The Deal is bound to have massive geopolitical ramification throughout the world. Although it’s quite a leap, the current geopolitical climate vaguely reminds one of pre-1979, when US used to be closer to Iran than Saudi Arabia. Of course, the ongoing Shale revolution in US further lessens US’ reliance on Saudi. If Iran keeps its end of the bargain, it could well find a coveted seat at the negotiations over Syria, which would further alienate Israel and Saudi from US. The Deal could be a boon for Iraq which is saddled with sectarian tensions. A combined thrust from P5+1 and Iran could well settle some major issues there. Already, Brent Crude prices have fallen by over $2. This could provide a huge breather to big oil importers such as China, Indian and Japan.  On the global scale, Russia has already started questioning4 NATO’s motives for the European missile defence shield, since the shield’s raison d’etre, a nuclear equipped Iran, now seems further than ever. Kerry’s response, “Nothing has changed at this point and I don't foresee it changing5,” clearly signals US intentions. Perhaps what the world needs to be most wary of now is a spooked out Saudi Arabia chasing nuclear weapons6, fearing that Iran now has the leeway to develop one of its own, right under the nose of world powers. This would not be a distant possibility if Iran fails to comply with this interim deal, or if a final agreement fails to place more stringent checks on Iran’s nuclear programme.

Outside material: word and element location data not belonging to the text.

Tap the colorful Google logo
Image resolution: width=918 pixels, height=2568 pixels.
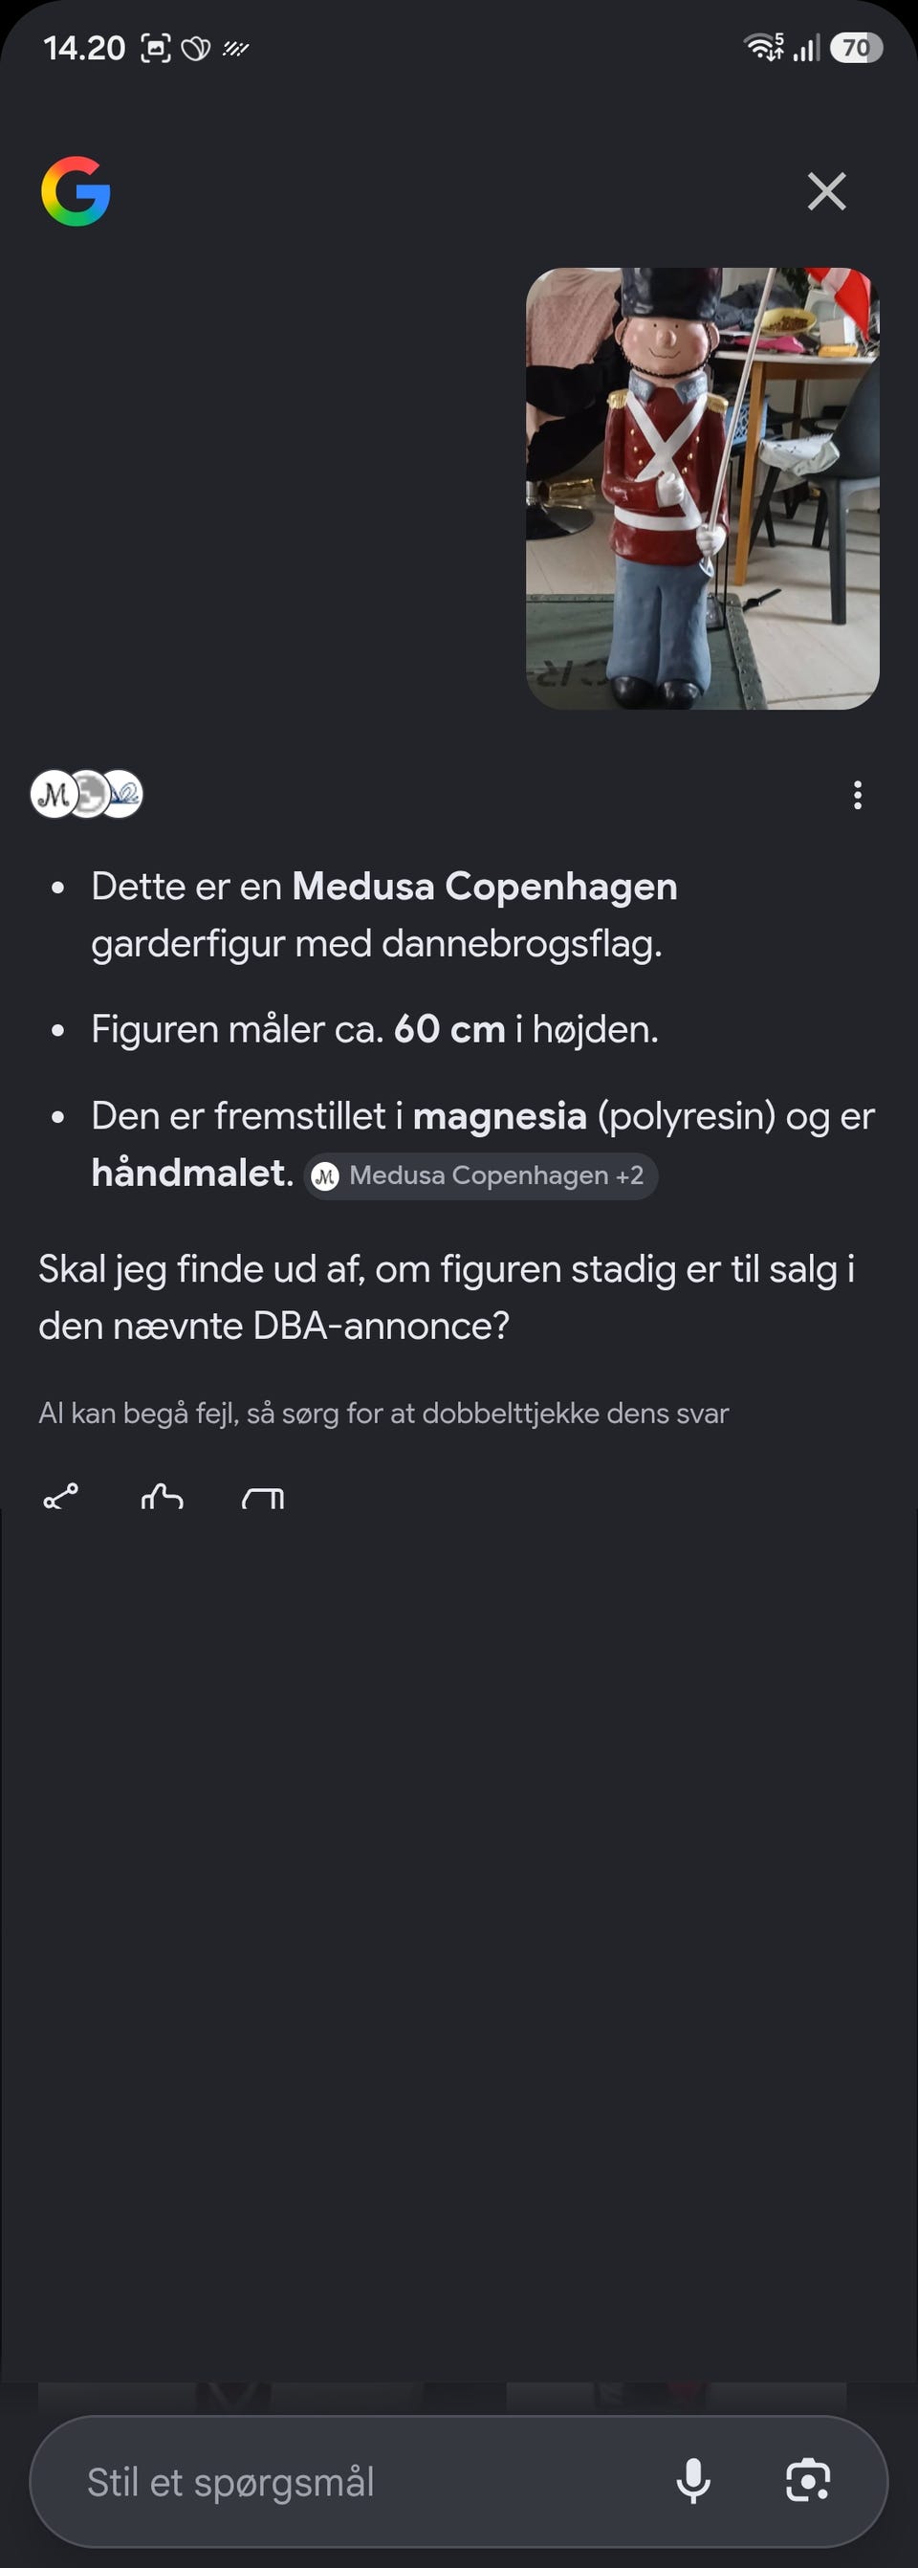pos(76,191)
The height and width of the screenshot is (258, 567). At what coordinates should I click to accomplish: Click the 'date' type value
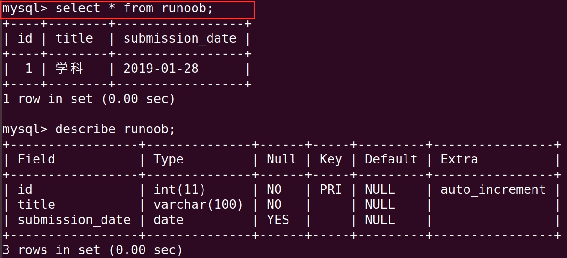(x=169, y=220)
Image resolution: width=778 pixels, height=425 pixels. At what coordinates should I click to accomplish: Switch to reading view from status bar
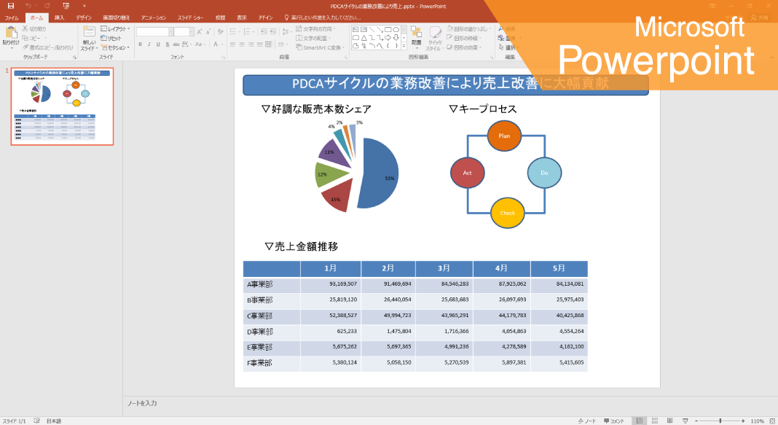coord(669,421)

It’s still debatable whether this deal recognizes Iran’s “inalienable right7” to Uranium enrichment for civil purposes, as mentioned in NPT, or if it places enough checks to prevent Iran from producing nuclear weapons. But what is clear is that this deal gives hope, the hope of a new world order where great countries don’t bay for each other’s blood and trade slanders such as “The Great Satan8” and “Axis of Evil.9” It gives hope of one less nuclear armed country, which would be in the benefit of all in the long term. Of course, this effort needs to be supplemented by a comprehensive deal where Iran is allowed to enrich Uranium only up to 5%, and, in Obama’s words, truly “cuts off Iran’s paths to a bomb.10” Almost certainly, Arak would have to be converted to a light water reactor to permanently cripple Iran’s capacity to make nuclear weapons. For all of this to come true, Rouhani would have to be utterly Machiavellian on home turf, pulling along both his aides and the extremist detractors. Obama has his task cut out too. He has to deal with an Israel-loving Congress which pushes for ever more sanctions. In the resolution of this most convoluted of disputes lies one of the greatest triumphs of diplomacy and humanity.